Task to carry out = List these lines as a numbered list, leaving out any blank lines.
* start *
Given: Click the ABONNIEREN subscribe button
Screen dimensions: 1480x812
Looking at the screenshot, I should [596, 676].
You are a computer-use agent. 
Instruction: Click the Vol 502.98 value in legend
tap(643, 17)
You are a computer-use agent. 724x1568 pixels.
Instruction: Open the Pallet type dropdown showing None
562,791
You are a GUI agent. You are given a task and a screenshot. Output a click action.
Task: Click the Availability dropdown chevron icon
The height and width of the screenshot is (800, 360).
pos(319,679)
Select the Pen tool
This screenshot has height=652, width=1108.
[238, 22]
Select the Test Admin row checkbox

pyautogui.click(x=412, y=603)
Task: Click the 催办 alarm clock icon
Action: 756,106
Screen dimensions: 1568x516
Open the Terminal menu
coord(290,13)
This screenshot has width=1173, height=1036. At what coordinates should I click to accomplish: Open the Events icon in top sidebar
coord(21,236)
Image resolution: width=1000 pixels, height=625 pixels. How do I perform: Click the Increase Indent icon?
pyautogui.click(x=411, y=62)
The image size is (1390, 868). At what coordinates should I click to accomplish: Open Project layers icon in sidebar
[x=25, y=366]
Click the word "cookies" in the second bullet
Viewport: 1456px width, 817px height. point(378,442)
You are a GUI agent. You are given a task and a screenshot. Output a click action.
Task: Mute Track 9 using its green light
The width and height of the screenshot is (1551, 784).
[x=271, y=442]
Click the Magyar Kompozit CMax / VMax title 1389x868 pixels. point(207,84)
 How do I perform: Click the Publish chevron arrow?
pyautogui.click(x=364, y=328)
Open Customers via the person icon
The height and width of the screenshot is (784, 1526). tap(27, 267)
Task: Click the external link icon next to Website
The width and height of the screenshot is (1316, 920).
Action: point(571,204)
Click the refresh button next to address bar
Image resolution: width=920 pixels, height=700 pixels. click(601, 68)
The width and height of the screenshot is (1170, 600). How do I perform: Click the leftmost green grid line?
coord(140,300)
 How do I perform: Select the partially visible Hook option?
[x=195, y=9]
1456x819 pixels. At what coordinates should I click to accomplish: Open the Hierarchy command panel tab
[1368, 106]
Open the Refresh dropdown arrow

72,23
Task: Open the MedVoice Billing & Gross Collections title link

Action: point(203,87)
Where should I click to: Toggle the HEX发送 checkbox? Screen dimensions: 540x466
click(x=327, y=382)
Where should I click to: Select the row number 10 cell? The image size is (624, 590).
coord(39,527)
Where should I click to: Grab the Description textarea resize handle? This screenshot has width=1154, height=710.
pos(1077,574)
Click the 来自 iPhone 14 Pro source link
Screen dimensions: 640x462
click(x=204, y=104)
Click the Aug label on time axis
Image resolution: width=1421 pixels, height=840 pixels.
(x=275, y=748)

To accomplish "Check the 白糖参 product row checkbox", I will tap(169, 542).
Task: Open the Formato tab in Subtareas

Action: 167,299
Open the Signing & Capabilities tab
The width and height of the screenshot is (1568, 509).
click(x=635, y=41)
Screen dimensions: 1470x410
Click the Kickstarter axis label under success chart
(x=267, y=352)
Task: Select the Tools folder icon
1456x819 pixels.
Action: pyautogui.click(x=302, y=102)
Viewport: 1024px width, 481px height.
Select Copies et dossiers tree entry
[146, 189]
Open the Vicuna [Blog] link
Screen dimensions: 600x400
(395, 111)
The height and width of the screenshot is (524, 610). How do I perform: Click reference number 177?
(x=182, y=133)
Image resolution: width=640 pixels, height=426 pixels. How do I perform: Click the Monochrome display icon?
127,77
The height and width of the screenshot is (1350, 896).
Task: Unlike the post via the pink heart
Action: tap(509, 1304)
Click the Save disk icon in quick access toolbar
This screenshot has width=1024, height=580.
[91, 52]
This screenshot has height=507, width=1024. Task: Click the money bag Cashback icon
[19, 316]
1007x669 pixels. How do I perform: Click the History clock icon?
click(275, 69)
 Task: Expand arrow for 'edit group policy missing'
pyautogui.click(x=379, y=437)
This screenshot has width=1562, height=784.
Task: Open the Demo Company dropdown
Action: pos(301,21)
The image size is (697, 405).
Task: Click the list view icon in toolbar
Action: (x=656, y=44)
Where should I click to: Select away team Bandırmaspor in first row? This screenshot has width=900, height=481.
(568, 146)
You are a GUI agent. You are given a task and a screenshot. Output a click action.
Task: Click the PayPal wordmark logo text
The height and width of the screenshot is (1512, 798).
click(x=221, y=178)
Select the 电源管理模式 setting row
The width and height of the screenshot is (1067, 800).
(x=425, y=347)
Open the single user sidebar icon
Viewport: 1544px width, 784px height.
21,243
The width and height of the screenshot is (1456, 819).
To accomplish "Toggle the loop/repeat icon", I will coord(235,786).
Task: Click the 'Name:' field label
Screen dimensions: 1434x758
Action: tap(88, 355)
* end *
In response =
1. Given: Click the ABONNIEREN subscribe button
2. Screen dimensions: 1480x812
3. Looking at the screenshot, I should [596, 676].
4. You are a computer-use agent. 
5. Instruction: Click the Vol 502.98 value in legend
6. tap(643, 17)
7. You are a computer-use agent. 724x1568 pixels.
8. Instruction: Open the Pallet type dropdown showing None
9. 562,791
10. You are a GUI agent. You are given a task and a screenshot. Output a click action.
11. Task: Click the Availability dropdown chevron icon
12. The height and width of the screenshot is (800, 360).
13. pos(319,679)
14. Select the Pen tool
15. This screenshot has height=652, width=1108.
16. [238, 22]
17. Select the Test Admin row checkbox
18. pyautogui.click(x=412, y=603)
19. Task: Click the 催办 alarm clock icon
20. Action: 756,106
21. Screen dimensions: 1568x516
22. Open the Terminal menu
23. coord(290,13)
24. This screenshot has width=1173, height=1036. At what coordinates should I click to accomplish: Open the Events icon in top sidebar
25. coord(21,236)
26. Image resolution: width=1000 pixels, height=625 pixels. How do I perform: Click the Increase Indent icon?
27. pyautogui.click(x=411, y=62)
28. The image size is (1390, 868). At what coordinates should I click to accomplish: Open Project layers icon in sidebar
29. [x=25, y=366]
30. Click the word "cookies" in the second bullet
31. Viewport: 1456px width, 817px height. point(378,442)
32. You are a GUI agent. You are given a task and a screenshot. Output a click action.
33. Task: Mute Track 9 using its green light
34. The width and height of the screenshot is (1551, 784).
35. [x=271, y=442]
36. Click the Magyar Kompozit CMax / VMax title 1389x868 pixels. point(207,84)
37.  How do I perform: Click the Publish chevron arrow?
38. pyautogui.click(x=364, y=328)
39. Open Customers via the person icon
40. The height and width of the screenshot is (784, 1526). tap(27, 267)
41. Task: Click the external link icon next to Website
42. The width and height of the screenshot is (1316, 920).
43. Action: point(571,204)
44. Click the refresh button next to address bar
45. Image resolution: width=920 pixels, height=700 pixels. click(601, 68)
46. The width and height of the screenshot is (1170, 600). How do I perform: Click the leftmost green grid line?
47. coord(140,300)
48.  How do I perform: Select the partially visible Hook option?
49. [x=195, y=9]
50. 1456x819 pixels. At what coordinates should I click to accomplish: Open the Hierarchy command panel tab
51. [1368, 106]
52. Open the Refresh dropdown arrow
53. 72,23
54. Task: Open the MedVoice Billing & Gross Collections title link
55. Action: point(203,87)
56. Where should I click to: Toggle the HEX发送 checkbox? Screen dimensions: 540x466
57. click(x=327, y=382)
58. Where should I click to: Select the row number 10 cell? The image size is (624, 590).
59. coord(39,527)
60. Where should I click to: Grab the Description textarea resize handle? This screenshot has width=1154, height=710.
61. pos(1077,574)
62. Click the 来自 iPhone 14 Pro source link
63. Screen dimensions: 640x462
64. click(x=204, y=104)
65. Click the Aug label on time axis
66. Image resolution: width=1421 pixels, height=840 pixels.
67. (x=275, y=748)
68. To accomplish "Check the 白糖参 product row checkbox", I will tap(169, 542).
69. Task: Open the Formato tab in Subtareas
70. Action: 167,299
71. Open the Signing & Capabilities tab
72. The width and height of the screenshot is (1568, 509).
73. click(x=635, y=41)
74. Screen dimensions: 1470x410
75. Click the Kickstarter axis label under success chart
76. (x=267, y=352)
77. Task: Select the Tools folder icon
78. 1456x819 pixels.
79. Action: pyautogui.click(x=302, y=102)
80. Viewport: 1024px width, 481px height.
81. Select Copies et dossiers tree entry
82. [146, 189]
83. Open the Vicuna [Blog] link
84. Screen dimensions: 600x400
85. (395, 111)
86. The height and width of the screenshot is (524, 610). How do I perform: Click reference number 177?
87. (x=182, y=133)
88. Image resolution: width=640 pixels, height=426 pixels. How do I perform: Click the Monochrome display icon?
89. 127,77
90. The height and width of the screenshot is (1350, 896).
91. Task: Unlike the post via the pink heart
92. Action: tap(509, 1304)
93. Click the Save disk icon in quick access toolbar
94. This screenshot has width=1024, height=580.
95. [91, 52]
96. This screenshot has height=507, width=1024. Task: Click the money bag Cashback icon
97. [19, 316]
98. 1007x669 pixels. How do I perform: Click the History clock icon?
99. click(275, 69)
100.  Task: Expand arrow for 'edit group policy missing'
101. pyautogui.click(x=379, y=437)
102. This screenshot has width=1562, height=784.
103. Task: Open the Demo Company dropdown
104. Action: pos(301,21)
105. The image size is (697, 405).
106. Task: Click the list view icon in toolbar
107. Action: (x=656, y=44)
108. Where should I click to: Select away team Bandırmaspor in first row? This screenshot has width=900, height=481.
109. (568, 146)
110. You are a GUI agent. You are given a task and a screenshot. Output a click action.
111. Task: Click the PayPal wordmark logo text
112. The height and width of the screenshot is (1512, 798).
113. click(x=221, y=178)
114. Select the 电源管理模式 setting row
115. The width and height of the screenshot is (1067, 800).
116. (x=425, y=347)
117. Open the single user sidebar icon
118. Viewport: 1544px width, 784px height.
119. 21,243
120. The width and height of the screenshot is (1456, 819).
121. To accomplish "Toggle the loop/repeat icon", I will coord(235,786).
122. Task: Click the 'Name:' field label
123. Screen dimensions: 1434x758
124. Action: tap(88, 355)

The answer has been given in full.